WP4. Lifelong improvement of planning and decision making
The goal of this WP is to provide the decision making techniques used by the robot, including creation of high level plans, reasoning about goals, learning and adaptation to user preferences. This goal can be divided in the following sub goals and associated tasks:
T4.1 Lifelong Learning for Planning
The high level behaviour of the robot will be mainly driven using Automated Planning. The aim of this task is to research to produce better plans, where better can be measured along multiple dimensions: time to generate plans, perceived quality, robustness, predictability, reusability, naturality, Research will be conducted mainly in two fields: learning to improve the planning process and learning to reuse and repair already created plans. For the first field, research will be done in automatically defining portfolios of planners, selecting the most adequate ones for the problem being solved, and on the learning of control rules, macro-operators or domain specific heuristics guiding the planner toward the solution. In plan repair or reuse, research will focus on reducing the number of changes of the original plan and transferring knowledge from a plan to the next one following a lifelong perspective, making the robot behaviour more predictable, being thus tightly coupled with the work performed in task T4.3. Learning will be done on-line and lifelong.

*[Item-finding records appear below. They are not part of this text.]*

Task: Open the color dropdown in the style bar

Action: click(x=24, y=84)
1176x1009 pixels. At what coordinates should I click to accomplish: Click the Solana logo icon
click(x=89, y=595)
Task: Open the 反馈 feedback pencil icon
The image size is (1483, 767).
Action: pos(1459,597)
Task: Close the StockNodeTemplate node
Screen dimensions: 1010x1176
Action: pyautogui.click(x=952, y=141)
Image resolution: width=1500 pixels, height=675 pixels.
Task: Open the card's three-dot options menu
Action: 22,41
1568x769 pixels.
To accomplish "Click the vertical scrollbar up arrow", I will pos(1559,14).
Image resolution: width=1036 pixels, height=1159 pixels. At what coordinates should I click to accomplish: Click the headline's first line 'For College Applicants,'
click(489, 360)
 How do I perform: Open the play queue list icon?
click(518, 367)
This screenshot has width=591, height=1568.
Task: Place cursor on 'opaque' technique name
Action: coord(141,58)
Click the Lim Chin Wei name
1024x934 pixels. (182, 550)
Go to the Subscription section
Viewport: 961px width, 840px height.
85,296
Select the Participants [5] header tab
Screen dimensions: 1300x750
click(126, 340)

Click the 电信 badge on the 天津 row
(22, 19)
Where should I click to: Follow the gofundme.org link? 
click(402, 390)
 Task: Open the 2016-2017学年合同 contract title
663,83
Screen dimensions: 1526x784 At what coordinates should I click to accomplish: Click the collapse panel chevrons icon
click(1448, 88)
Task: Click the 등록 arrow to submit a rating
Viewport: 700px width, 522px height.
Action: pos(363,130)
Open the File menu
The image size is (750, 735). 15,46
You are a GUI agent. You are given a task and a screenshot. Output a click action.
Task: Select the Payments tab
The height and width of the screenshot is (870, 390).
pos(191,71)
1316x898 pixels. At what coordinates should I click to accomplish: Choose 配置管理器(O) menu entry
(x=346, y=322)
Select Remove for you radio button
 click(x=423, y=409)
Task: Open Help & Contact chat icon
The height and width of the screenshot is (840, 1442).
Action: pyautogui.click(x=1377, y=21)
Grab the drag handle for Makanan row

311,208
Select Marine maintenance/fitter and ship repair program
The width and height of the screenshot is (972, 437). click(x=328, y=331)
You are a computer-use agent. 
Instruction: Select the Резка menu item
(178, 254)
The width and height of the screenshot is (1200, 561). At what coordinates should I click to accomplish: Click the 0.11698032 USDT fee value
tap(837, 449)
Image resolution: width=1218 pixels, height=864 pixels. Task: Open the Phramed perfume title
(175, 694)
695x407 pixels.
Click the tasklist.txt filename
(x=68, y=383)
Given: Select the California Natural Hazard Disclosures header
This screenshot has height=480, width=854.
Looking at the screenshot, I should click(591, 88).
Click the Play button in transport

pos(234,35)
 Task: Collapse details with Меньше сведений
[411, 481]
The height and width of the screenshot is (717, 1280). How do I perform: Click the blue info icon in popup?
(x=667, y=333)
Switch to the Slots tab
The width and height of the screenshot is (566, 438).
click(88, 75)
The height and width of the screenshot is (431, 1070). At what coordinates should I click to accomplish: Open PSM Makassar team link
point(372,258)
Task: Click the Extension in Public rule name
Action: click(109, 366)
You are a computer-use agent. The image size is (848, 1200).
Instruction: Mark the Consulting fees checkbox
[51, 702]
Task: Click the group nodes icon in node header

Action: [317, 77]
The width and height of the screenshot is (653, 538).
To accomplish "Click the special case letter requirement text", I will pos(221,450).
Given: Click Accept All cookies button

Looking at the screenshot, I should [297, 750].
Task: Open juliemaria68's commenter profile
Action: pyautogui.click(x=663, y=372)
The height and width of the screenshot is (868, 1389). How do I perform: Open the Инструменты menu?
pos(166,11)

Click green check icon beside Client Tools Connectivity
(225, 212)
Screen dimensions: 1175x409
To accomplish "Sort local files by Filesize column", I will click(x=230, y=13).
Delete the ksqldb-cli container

T4.2 Lifelong Reinforcement Learning
Probabilistic Policy Reuse (PPR) is a well known approach for transferring learned knowledge in lifelong Reinforcement Learning. In this task, we will research in the advancement of PPR algorithms from three different perspectives: the definition of similarity metrics among tasks and problems, which will permit to decide when the transfer of knowledge among those learning tasks will be accurate in the long term; the discovery of structures in the domains, and the construction of abstractions, models and hierarchies, which will permit the transfer of generalized knowledge in the lifelong learning; and the integration of past knowledge with current decision making processes in the CORTEX cognitive architecture, with the goal of the improvement of current and future learning processes, permitting the lifelong decision making process.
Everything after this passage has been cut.